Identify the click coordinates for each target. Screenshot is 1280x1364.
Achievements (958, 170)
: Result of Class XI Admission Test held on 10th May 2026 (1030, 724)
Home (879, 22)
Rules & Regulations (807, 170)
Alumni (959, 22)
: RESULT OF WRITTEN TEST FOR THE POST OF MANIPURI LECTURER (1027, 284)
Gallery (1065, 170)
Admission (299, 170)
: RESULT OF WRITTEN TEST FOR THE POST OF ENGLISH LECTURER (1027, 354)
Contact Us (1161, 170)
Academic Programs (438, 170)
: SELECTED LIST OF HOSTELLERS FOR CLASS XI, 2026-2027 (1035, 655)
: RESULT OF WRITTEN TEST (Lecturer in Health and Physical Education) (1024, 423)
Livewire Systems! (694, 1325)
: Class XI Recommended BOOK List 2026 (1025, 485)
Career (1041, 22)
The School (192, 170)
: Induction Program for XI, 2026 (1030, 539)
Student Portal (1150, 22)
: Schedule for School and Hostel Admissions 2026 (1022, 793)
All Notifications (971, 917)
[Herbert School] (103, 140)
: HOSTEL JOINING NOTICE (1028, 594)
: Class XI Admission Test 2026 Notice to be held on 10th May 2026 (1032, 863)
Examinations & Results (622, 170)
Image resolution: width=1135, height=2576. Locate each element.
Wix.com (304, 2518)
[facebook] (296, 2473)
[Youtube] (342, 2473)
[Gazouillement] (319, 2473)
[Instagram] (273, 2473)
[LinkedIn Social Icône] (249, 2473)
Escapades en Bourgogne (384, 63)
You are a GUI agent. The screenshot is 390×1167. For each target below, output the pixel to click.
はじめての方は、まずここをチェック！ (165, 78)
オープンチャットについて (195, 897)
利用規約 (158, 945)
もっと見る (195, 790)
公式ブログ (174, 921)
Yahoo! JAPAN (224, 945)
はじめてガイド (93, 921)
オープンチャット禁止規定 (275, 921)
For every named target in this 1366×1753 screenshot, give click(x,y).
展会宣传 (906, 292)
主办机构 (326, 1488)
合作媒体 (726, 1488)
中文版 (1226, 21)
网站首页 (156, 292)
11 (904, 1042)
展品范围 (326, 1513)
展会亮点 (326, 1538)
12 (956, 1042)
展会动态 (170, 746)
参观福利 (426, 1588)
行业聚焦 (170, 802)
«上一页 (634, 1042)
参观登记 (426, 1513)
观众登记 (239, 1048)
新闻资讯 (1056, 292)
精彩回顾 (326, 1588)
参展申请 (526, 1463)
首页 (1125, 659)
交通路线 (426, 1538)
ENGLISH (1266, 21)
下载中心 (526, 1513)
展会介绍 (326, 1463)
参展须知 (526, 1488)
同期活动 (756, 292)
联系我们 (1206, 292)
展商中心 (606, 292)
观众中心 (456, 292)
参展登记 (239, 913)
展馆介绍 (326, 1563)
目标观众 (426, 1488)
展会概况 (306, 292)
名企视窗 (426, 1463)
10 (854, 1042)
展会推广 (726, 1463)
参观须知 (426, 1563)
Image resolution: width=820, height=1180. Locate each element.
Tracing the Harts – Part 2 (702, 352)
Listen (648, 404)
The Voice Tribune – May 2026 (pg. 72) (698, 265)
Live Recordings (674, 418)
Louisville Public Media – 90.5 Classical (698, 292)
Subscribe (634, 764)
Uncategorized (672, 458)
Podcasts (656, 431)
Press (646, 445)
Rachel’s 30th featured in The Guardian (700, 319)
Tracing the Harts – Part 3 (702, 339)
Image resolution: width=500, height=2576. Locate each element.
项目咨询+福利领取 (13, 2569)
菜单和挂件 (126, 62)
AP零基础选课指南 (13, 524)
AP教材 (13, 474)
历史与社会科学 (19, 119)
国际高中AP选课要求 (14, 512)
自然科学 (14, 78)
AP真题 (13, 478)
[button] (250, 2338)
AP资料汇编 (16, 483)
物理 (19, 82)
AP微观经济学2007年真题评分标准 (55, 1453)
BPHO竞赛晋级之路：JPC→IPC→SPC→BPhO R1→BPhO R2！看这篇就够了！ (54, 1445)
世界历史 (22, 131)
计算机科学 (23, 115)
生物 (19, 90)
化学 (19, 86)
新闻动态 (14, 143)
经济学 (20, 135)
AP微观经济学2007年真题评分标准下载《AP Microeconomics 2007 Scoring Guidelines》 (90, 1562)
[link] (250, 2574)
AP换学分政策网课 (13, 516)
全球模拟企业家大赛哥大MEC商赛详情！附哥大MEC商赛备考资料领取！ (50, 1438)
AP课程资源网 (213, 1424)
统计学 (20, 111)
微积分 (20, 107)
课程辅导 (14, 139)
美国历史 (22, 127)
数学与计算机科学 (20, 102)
______
• [Work required]: Transcribe the listing. Every line must match exactly.

• [Result below]:
Identify the click coordinates for each target. Screenshot is 1280x1364.
Achievements (958, 170)
: Result of Class XI Admission Test held on 10th May 2026 (1030, 724)
Home (879, 22)
Rules & Regulations (807, 170)
Alumni (959, 22)
: RESULT OF WRITTEN TEST FOR THE POST OF MANIPURI LECTURER (1027, 284)
Gallery (1065, 170)
Admission (299, 170)
: RESULT OF WRITTEN TEST FOR THE POST OF ENGLISH LECTURER (1027, 354)
Contact Us (1161, 170)
Academic Programs (438, 170)
: SELECTED LIST OF HOSTELLERS FOR CLASS XI, 2026-2027 (1035, 655)
: RESULT OF WRITTEN TEST (Lecturer in Health and Physical Education) (1024, 423)
Livewire Systems! (694, 1325)
: Class XI Recommended BOOK List 2026 (1025, 485)
Career (1041, 22)
The School (192, 170)
: Induction Program for XI, 2026 (1030, 539)
Student Portal (1150, 22)
: Schedule for School and Hostel Admissions 2026 (1022, 793)
All Notifications (971, 917)
[Herbert School] (103, 140)
: HOSTEL JOINING NOTICE (1028, 594)
: Class XI Admission Test 2026 Notice to be held on 10th May 2026 (1032, 863)
Examinations & Results (622, 170)
Image resolution: width=1135, height=2576. Locate each element.
Wix.com (304, 2518)
[facebook] (296, 2473)
[Youtube] (342, 2473)
[Gazouillement] (319, 2473)
[Instagram] (273, 2473)
[LinkedIn Social Icône] (249, 2473)
Escapades en Bourgogne (384, 63)
You are a GUI agent. The screenshot is 390×1167. For each target below, output the pixel to click.
はじめての方は、まずここをチェック！ (165, 78)
オープンチャットについて (195, 897)
利用規約 (158, 945)
もっと見る (195, 790)
公式ブログ (174, 921)
Yahoo! JAPAN (224, 945)
はじめてガイド (93, 921)
オープンチャット禁止規定 (275, 921)
For every named target in this 1366×1753 screenshot, give click(x,y).
展会宣传 (906, 292)
主办机构 (326, 1488)
合作媒体 (726, 1488)
中文版 (1226, 21)
网站首页 (156, 292)
11 (904, 1042)
展品范围 (326, 1513)
展会亮点 (326, 1538)
12 (956, 1042)
展会动态 (170, 746)
参观福利 (426, 1588)
行业聚焦 (170, 802)
«上一页 (634, 1042)
参观登记 (426, 1513)
观众登记 (239, 1048)
新闻资讯 (1056, 292)
精彩回顾 (326, 1588)
参展申请 (526, 1463)
首页 (1125, 659)
交通路线 (426, 1538)
ENGLISH (1266, 21)
下载中心 (526, 1513)
展会介绍 (326, 1463)
参展须知 (526, 1488)
同期活动 (756, 292)
联系我们 (1206, 292)
展商中心 (606, 292)
观众中心 (456, 292)
参展登记 (239, 913)
展馆介绍 (326, 1563)
目标观众 (426, 1488)
展会概况 (306, 292)
名企视窗 (426, 1463)
10 (854, 1042)
展会推广 (726, 1463)
参观须知 (426, 1563)
Image resolution: width=820, height=1180. Locate each element.
Tracing the Harts – Part 2 (702, 352)
Listen (648, 404)
The Voice Tribune – May 2026 (pg. 72) (698, 265)
Live Recordings (674, 418)
Louisville Public Media – 90.5 Classical (698, 292)
Subscribe (634, 764)
Uncategorized (672, 458)
Podcasts (656, 431)
Press (646, 445)
Rachel’s 30th featured in The Guardian (700, 319)
Tracing the Harts – Part 3 (702, 339)
Image resolution: width=500, height=2576. Locate each element.
项目咨询+福利领取 (13, 2569)
菜单和挂件 (126, 62)
AP零基础选课指南 (13, 524)
AP教材 (13, 474)
历史与社会科学 (19, 119)
国际高中AP选课要求 (14, 512)
自然科学 (14, 78)
AP真题 (13, 478)
[button] (250, 2338)
AP资料汇编 (16, 483)
物理 (19, 82)
AP微观经济学2007年真题评分标准 (55, 1453)
BPHO竞赛晋级之路：JPC→IPC→SPC→BPhO R1→BPhO R2！看这篇就够了！ (54, 1445)
世界历史 (22, 131)
计算机科学 (23, 115)
生物 (19, 90)
化学 (19, 86)
新闻动态 (14, 143)
经济学 (20, 135)
AP微观经济学2007年真题评分标准下载《AP Microeconomics 2007 Scoring Guidelines》 (90, 1562)
[link] (250, 2574)
AP换学分政策网课 (13, 516)
全球模拟企业家大赛哥大MEC商赛详情！附哥大MEC商赛备考资料领取！ (50, 1438)
AP课程资源网 (213, 1424)
统计学 (20, 111)
微积分 (20, 107)
课程辅导 (14, 139)
美国历史 (22, 127)
数学与计算机科学 (20, 102)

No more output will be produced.